Gov. Minner Finishes 2002 Legislative Session With Many Priority Items Completed
Dover – Governor Ruth Ann Minner said early this morning that she had accomplished most of her goals for the 2002 session of the General Assembly and that, for those she had not completed, she would try again in 2003.
In a 3:15 a.m. press conference after the legislature finished its annual session, Gov. Minner thanked the members of the General Assembly for passing a balanced budget that maintained services with no tax increases and for passing many of her agenda items.
“I’m very proud of what has been accomplished in this session. Working with the General Assembly, we have addressed many of the crucial issues of homeland security, public health and public safety that I identified in my State of the State address in January,” Gov. Minner said.

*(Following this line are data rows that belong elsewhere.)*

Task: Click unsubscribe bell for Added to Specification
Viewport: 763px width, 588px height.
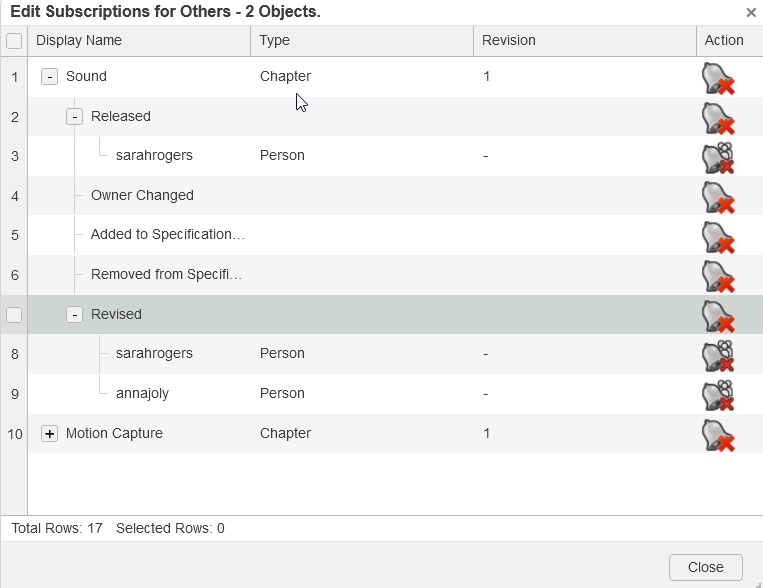Action: coord(718,236)
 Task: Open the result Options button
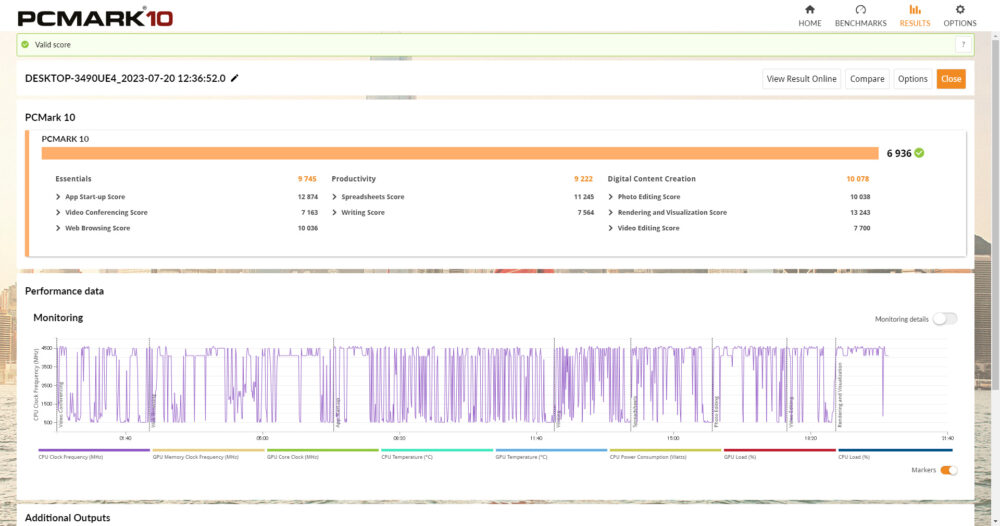[x=912, y=79]
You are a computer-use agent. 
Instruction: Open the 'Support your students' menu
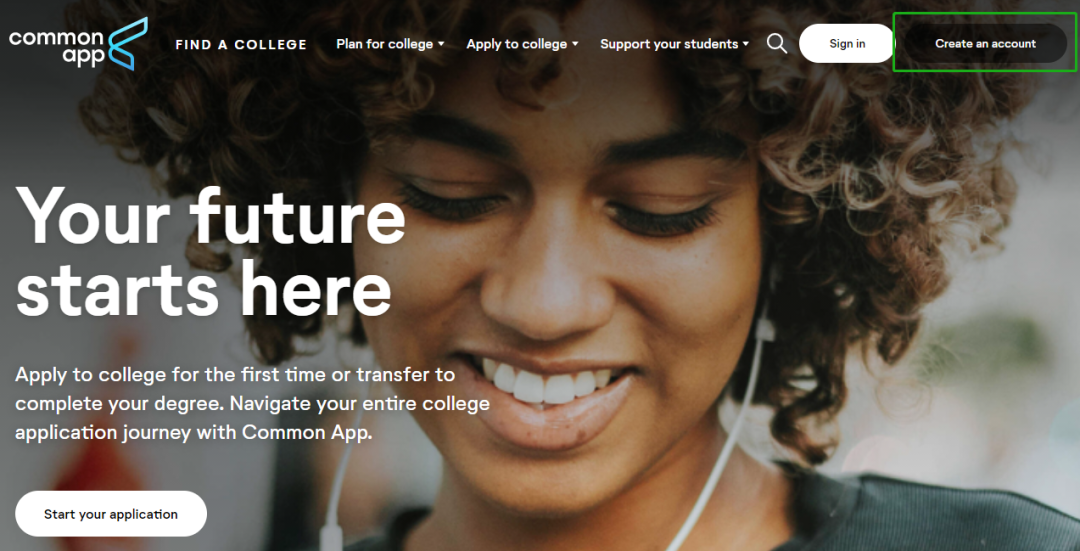[x=669, y=44]
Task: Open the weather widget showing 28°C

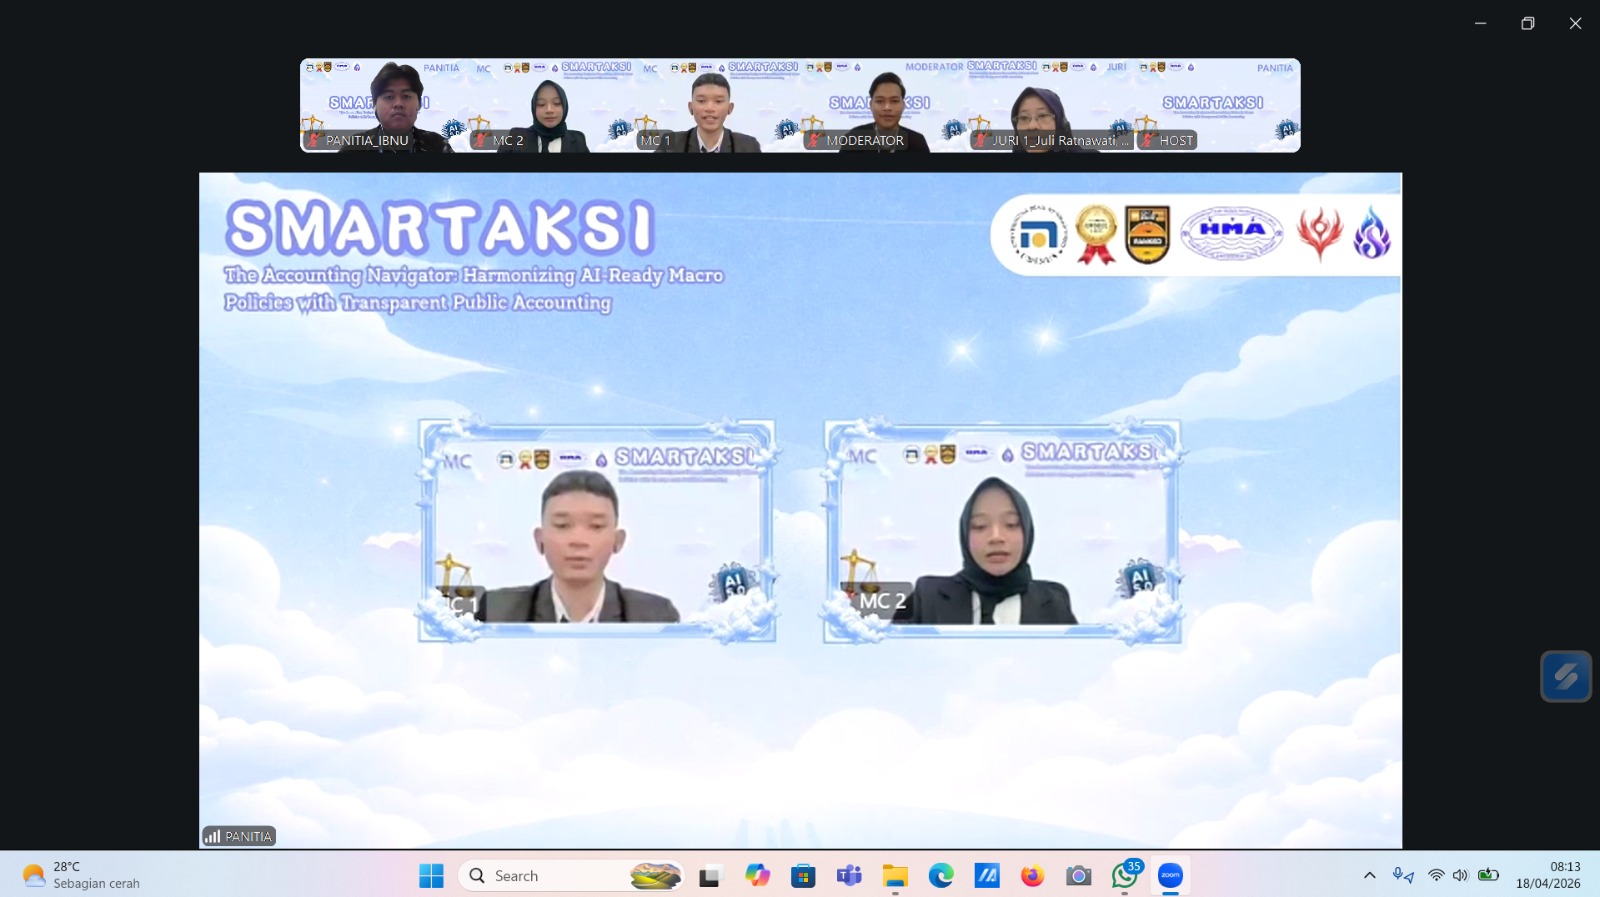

The list of Gov. Minner’s successful legislative initiatives for 2002 includes:
§ A ban on smoking in almost every indoor public place (S.B. 99)
§ The Emergency Health Powers Act, expanding the amount of health information the state collects, clarifying the chain of command in the event of a biological or chemical attack, and insuring the protection of civil liberties in such an attack (H.S. 1 to H.B. 377)
§ Expanding the crime of terroristic threatening to anthax-type hoaxes and heightening the criminal penalties for false threats (S.B. 288)
§ Ensuring that state employees who are called to active duty military service under Operation Enduring Freedom do not lose pay during their service (S.B. 272)
§ Allowing the state to fill temporary vacancies left by employees called to active duty with retirees who do not require training (S.B. 439)
§ Collecting information about work and residential history from cancer victims in order to better study any environmental causes of cancer (S.B. 372)
§ Regulating, for the first time, aboveground storage tanks, like the one that caused the death of a worker at Motiva in Delaware City in July 2001 (S.S. 1 to S.B. 273)
§ Raising the penalties for those who are convicted of drunken driving more than once (H.B. 296)
Administration agenda items that were not completed include: creating a Transfer of Development Rights program; establishing impact fees to curb development; lowering the blood alcohol limit to .08; and banning open containers of alcohol from the passenger compartment of cars and trucks.
“These are ideas that we will continue to work on and that we will return to in 2003, I promise you,” Gov. Minner said.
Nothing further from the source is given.